Text and item location rows:
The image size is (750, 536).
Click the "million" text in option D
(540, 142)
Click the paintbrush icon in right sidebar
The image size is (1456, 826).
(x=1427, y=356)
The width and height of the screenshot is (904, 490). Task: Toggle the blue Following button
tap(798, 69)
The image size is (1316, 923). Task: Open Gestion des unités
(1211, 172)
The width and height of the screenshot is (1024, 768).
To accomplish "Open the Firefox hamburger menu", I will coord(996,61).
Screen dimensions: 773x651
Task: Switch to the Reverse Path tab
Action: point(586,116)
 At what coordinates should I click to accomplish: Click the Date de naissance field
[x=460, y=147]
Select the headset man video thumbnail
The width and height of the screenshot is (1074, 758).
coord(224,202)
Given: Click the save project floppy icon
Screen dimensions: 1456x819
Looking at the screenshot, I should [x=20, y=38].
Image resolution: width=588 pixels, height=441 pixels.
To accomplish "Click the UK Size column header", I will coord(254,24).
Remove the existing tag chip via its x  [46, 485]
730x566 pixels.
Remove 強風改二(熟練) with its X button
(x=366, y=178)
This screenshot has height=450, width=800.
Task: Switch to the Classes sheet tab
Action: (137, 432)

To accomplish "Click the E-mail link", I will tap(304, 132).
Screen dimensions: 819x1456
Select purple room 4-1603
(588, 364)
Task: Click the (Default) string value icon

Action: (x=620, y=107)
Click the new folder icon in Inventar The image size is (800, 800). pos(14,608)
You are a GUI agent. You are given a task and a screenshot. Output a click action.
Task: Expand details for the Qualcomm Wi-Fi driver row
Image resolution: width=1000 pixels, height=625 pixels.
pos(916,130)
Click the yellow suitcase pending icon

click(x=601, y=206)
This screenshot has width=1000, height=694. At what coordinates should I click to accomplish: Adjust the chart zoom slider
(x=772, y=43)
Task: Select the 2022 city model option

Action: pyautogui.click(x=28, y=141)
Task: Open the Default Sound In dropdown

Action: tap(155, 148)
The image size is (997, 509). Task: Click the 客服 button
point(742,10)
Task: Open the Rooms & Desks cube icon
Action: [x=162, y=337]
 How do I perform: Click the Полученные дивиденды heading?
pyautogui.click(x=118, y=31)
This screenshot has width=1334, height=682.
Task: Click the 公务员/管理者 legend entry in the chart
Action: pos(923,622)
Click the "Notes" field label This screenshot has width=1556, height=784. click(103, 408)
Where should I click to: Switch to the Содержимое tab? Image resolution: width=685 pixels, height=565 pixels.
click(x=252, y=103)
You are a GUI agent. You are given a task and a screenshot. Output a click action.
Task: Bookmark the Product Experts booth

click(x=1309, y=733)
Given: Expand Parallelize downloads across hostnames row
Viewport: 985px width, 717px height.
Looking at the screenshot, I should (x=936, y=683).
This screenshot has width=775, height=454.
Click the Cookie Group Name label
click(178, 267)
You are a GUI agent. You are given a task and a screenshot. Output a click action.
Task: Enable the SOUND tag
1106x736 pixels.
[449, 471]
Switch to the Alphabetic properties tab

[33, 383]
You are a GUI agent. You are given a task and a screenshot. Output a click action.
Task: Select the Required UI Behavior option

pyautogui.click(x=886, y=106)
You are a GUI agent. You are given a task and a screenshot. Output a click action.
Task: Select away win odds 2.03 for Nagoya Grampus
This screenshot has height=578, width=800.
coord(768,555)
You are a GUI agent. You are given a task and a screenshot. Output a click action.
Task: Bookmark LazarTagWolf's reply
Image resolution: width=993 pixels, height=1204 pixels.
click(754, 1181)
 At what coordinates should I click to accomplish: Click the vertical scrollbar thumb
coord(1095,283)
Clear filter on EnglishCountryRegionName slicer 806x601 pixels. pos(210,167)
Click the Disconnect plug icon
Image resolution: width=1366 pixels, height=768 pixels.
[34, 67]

**Aim**
Copy out the rows from the line containing "Where should I" through the end of the rows, unchanged.

**Answer for this exercise**
Where should I click to: Switch to the Содержимое tab? Image resolution: width=685 pixels, height=565 pixels.
click(x=252, y=103)
You are a GUI agent. You are given a task and a screenshot. Output a click action.
Task: Bookmark the Product Experts booth

click(x=1309, y=733)
Given: Expand Parallelize downloads across hostnames row
Viewport: 985px width, 717px height.
Looking at the screenshot, I should (x=936, y=683).
This screenshot has width=775, height=454.
Click the Cookie Group Name label
click(178, 267)
You are a GUI agent. You are given a task and a screenshot. Output a click action.
Task: Enable the SOUND tag
1106x736 pixels.
[449, 471]
Switch to the Alphabetic properties tab

[33, 383]
You are a GUI agent. You are given a task and a screenshot. Output a click action.
Task: Select the Required UI Behavior option

pyautogui.click(x=886, y=106)
You are a GUI agent. You are given a task and a screenshot. Output a click action.
Task: Select away win odds 2.03 for Nagoya Grampus
This screenshot has height=578, width=800.
coord(768,555)
You are a GUI agent. You are given a task and a screenshot. Output a click action.
Task: Bookmark LazarTagWolf's reply
Image resolution: width=993 pixels, height=1204 pixels.
click(754, 1181)
 At what coordinates should I click to accomplish: Click the vertical scrollbar thumb
coord(1095,283)
Clear filter on EnglishCountryRegionName slicer 806x601 pixels. pos(210,167)
Click the Disconnect plug icon
Image resolution: width=1366 pixels, height=768 pixels.
[34, 67]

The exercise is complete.